● EXERCISE PASSAGE:
=== Begin Enclosure ===

Day 3: First impressions
Two MacBooks and two MacBook Pros arrived. Before we even switched them on, there were some things we noticed: they’re aesthetically pleasing machines, nicely proportioned and rounded (except for the oddly sharp edge on the front of the palm-rest surface which Chris noted earlier). They’re also refreshingly devoid of stickers blathering on about which operating system or processor was inside, and the build quality seems good (though not neccesarily better than Windows notebooks costing the same sort of money).
Opening them up, a few things which we wondered about:-
- There’s apparently no delete key; how do you delete the character in front of the cursor?
- There’s no dedicated PageUp and PageDown keys. Very small sub-notebooks sometimes dispense with these keys because there just physically isn’t the width to get them in, but the MacBook Pro has a 15” screen and the keyboard space to match, so it seems like an odd omission.
- Double quotes aren’t on Shift-2; they’re over with the single quotes, where the @ symbol is on a Windows machine. It does seem kind of logical putting the double quote and single quote characters on the same key, but I wonder how easy it’ll be to remember. I’m vaguely surprised, though I don’t really know whether I should be, that this isn’t something which has just standardised itself across all keyboards by now.
- Will the lack of a second button under the trackpad turn out to be a nuisance? How do you right-click without a (two button) mouse plugged in?
- No PCMCIA or ExpressCard slots on the MacBook; a single ExpressCard slot on the Pro. As Chris has already noted, this is a bit of a pain for mobile connectivity. Perhaps you can get USB dongles that do the same job nowadays, but we don’t have any lying around, whereas we do have PCMCIA cards.
My only other observation is that my own personal preference in notebooks is for the sub-notebook form factor; I’ve used Sony Vaio TX and Toshiba Portege notebooks in the past, and my current notebook is a Dell X1 whose dimensions and weight are just about perfect. It’s silly to criticise the MacBook and Pro for not being something which they don’t claim to be, but I’d love to see Apple provide a model in their range which is comparable to a Portege or X1 or Vaio TX model – ultra-thin, 12” screen, lightweight, smaller-than-A4 footprint.

=== End Enclosure ===

Stored dataset items:
=== Begin Enclosure ===

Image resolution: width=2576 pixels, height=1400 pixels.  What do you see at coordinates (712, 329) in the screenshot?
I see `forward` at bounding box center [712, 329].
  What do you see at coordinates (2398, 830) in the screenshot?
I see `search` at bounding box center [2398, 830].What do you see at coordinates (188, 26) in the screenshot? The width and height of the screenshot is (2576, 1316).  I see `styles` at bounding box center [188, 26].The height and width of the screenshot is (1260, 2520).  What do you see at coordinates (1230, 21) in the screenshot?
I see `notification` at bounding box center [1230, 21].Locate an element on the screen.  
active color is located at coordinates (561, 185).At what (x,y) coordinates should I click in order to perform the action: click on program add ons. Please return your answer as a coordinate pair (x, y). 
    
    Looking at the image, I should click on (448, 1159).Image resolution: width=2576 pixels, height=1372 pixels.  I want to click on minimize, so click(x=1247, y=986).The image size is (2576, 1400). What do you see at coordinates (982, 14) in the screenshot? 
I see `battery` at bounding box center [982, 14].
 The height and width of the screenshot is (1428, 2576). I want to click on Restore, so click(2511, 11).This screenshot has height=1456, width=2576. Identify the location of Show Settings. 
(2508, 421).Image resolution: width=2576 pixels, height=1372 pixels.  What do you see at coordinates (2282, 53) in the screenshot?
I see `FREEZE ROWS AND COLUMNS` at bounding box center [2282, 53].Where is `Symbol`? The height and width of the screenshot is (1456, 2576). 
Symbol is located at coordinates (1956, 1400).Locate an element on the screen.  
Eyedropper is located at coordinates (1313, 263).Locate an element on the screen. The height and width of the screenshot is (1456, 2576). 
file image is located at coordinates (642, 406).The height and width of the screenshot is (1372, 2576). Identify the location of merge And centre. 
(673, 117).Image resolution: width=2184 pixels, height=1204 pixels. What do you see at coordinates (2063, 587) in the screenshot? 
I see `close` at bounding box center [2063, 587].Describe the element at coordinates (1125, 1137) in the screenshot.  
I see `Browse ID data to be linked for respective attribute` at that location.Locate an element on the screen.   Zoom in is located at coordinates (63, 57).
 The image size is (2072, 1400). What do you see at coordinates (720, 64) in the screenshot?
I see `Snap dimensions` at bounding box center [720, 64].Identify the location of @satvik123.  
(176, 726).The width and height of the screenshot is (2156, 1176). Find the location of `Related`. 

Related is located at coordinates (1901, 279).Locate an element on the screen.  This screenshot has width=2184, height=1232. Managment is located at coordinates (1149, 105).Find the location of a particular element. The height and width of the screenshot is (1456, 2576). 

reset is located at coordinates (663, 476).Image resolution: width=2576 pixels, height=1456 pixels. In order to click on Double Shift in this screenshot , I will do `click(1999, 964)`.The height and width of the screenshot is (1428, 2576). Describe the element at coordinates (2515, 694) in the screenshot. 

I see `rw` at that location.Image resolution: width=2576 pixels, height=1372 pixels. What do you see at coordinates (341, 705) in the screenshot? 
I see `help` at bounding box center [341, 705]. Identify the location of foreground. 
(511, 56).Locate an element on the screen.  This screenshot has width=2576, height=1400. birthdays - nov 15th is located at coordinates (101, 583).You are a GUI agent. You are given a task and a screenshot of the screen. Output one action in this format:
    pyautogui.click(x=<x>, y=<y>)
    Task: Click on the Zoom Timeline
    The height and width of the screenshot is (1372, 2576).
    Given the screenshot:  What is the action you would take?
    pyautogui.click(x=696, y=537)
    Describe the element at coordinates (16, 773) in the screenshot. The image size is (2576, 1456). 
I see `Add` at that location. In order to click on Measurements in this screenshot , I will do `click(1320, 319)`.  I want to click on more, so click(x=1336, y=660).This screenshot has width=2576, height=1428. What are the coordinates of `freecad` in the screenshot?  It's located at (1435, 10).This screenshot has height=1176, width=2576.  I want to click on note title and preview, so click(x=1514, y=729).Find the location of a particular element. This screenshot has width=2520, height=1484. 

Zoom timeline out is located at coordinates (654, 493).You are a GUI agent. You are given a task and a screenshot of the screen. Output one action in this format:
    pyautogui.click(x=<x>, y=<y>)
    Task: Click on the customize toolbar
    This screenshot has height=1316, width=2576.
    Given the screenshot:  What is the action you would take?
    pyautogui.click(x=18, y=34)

=== End Enclosure ===

● WHAT THIS TASK INVOLVES: Copy everything in the MacBook first-impressions text from "- No PCMCIA" down to "lightweight, smaller-than-A4 footprint.", keeping the wording unchanged.

● RESPONSE AREA:
- No PCMCIA or ExpressCard slots on the MacBook; a single ExpressCard slot on the Pro. As Chris has already noted, this is a bit of a pain for mobile connectivity. Perhaps you can get USB dongles that do the same job nowadays, but we don’t have any lying around, whereas we do have PCMCIA cards.
My only other observation is that my own personal preference in notebooks is for the sub-notebook form factor; I’ve used Sony Vaio TX and Toshiba Portege notebooks in the past, and my current notebook is a Dell X1 whose dimensions and weight are just about perfect. It’s silly to criticise the MacBook and Pro for not being something which they don’t claim to be, but I’d love to see Apple provide a model in their range which is comparable to a Portege or X1 or Vaio TX model – ultra-thin, 12” screen, lightweight, smaller-than-A4 footprint.